The sun started meekly peeking from behind a whitewashed splotch of sky, its blinding forebears squinting though a Marquis of Queensbury of metal blinds and dusty fabric that were all half-up-half-down in a messy mussed-up kind of way, the little white cord all tangled and knotted into itself.  Shadows from the blinds painted themselves in a careful, geometric sort of pattern across all the room’s surfaces, a slight breeze making the whole wallpaper-and-Berber affair look fluidly mobile.  Something like a bird passed by the window, stabbing madly into the light’s ebb and flow.  The girl blinked hardly, stirring herself from unconsciousness again, her eyes opening into whitish almond shells, painted in a messy light brown and pitted black in the center. 

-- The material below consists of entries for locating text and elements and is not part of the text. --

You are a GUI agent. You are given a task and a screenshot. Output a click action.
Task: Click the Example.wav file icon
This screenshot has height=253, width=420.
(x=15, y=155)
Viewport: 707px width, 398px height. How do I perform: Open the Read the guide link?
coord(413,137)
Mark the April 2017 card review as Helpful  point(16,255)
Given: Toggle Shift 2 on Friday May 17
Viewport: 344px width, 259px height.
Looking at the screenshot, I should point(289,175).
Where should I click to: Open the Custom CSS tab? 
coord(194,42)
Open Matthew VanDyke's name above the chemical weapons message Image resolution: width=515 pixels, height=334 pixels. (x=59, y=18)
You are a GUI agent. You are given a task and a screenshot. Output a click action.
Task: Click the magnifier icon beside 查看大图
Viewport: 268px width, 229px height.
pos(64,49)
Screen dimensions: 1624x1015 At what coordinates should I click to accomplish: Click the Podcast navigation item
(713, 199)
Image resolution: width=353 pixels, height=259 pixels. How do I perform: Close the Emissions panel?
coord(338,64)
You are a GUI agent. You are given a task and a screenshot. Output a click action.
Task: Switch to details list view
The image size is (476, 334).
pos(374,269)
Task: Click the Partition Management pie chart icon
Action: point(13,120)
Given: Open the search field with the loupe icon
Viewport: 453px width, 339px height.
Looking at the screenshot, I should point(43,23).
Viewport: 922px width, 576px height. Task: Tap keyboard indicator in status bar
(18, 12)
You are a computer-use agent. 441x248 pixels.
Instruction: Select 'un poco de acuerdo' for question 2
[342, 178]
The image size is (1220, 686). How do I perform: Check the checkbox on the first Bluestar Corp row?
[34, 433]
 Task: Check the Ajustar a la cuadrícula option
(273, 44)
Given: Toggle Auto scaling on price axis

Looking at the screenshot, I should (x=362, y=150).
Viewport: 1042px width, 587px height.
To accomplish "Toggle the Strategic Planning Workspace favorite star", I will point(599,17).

“Who foun’urr” croaked Ooidal, his sloppy gaze darting between his two captains.

“Some scavenger punk, I ne’er got a good description from Alexis.  Bas’surd got her healthy enough to work an’ sold her into the slave trade,” he coughed.  “I guess it was luck that the Ephialtes was refueling when it was.  Luck that he still recognized her, too.  Told me she was jus’ about in the pawn shop when he bought’er.”  Dante’s caricatured eyebrows lifted for a moment, a smile creeping across his lips.

“Why did’un’t y’hou nab her when y’whurr stringin’ them up by th’urr insides?” hissed the operator, his fat, sweaty nostrils flaring, his jowls slapping at the side of his unhappy chin.

“Don’ think I didn’t try.  Alexis didn’t say two words ‘til I threw his whore’s ear into his lap.  The whole crew was just as close-lipped.  Hell if I know why, though.  The kid’d skipped off to Erehwon at some point, back when they were still buildin’ that hole.”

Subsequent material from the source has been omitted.